When the station closed down in 1989 he moved to Millennium 88FM's parent, RTÉ Radio. Jennings worked as journalist and newscaster for RTÉ 2fm. He then moved formally to RTÉ News and Current Affairs. He is currently the morning newscaster on RTÉ Radio 1, beginning at 5:30 am on RTÉ Radio, and on Morning Ireland. Brian was also the associate producer of an RTÉ television film interview show, presented by Michael Dwyer, called Freeze Frame. It had a 3-year run.

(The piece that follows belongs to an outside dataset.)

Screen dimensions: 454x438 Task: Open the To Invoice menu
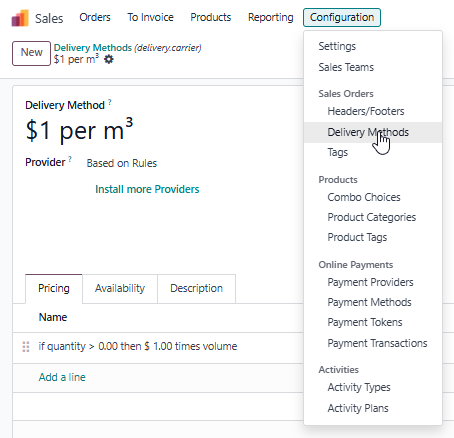150,17
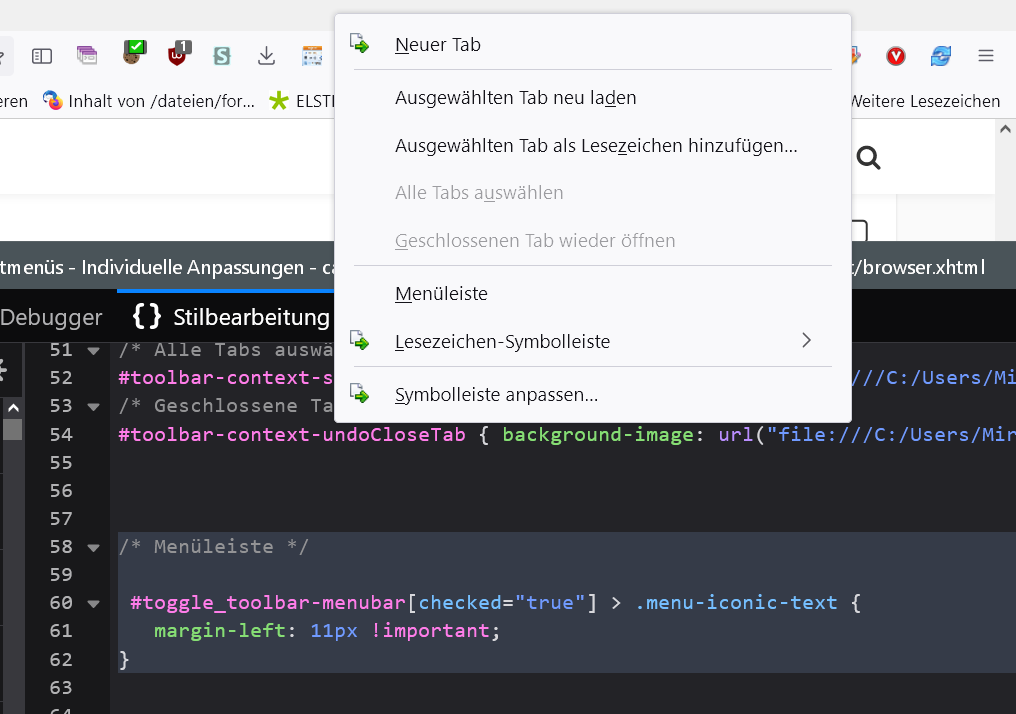Toggle the Menüleiste option in context menu
Image resolution: width=1016 pixels, height=714 pixels.
(441, 294)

Former RTÉ Radio 1 broadcaster Gay Byrne praised Jennings' pronunciation. Writing in The Irish Times in 2004 he named Jennings along with three other RTÉ journalists who do not mispronounce words. He was present at the 25th anniversary celebrations for Morning Ireland in November 2009.

==Personal life==
The Irish Times journalist Michael Dwyer was Jennings' partner for 24 years. Dwyer died in 2010. At the funeral fellow RTÉ journalist Aengus Mac Grianna read out a personal tribute from Brian. The actor Daniel Day-Lewis struggled through snow and ice to get from Co Wicklow to Dublin to speak about his friend Michael at the funeral. He recalled his last telephone conversation with him. He said Michael told me it was the perfect time to talk to him; he was sorting the laundry. Jennings' father Tony Jennings also spoke at the funeral.

After Dwyer's death, Jennings presented an award at the Jameson Dublin International Film Festival in his honour in March 2010. The first "Michael Dwyer Discovery Award" was given to Kate McCullough. The following year in 2011 Brian spoke at the RAAM awards ceremony in London and collected and Industry Achievement Award for Michael Dwyer.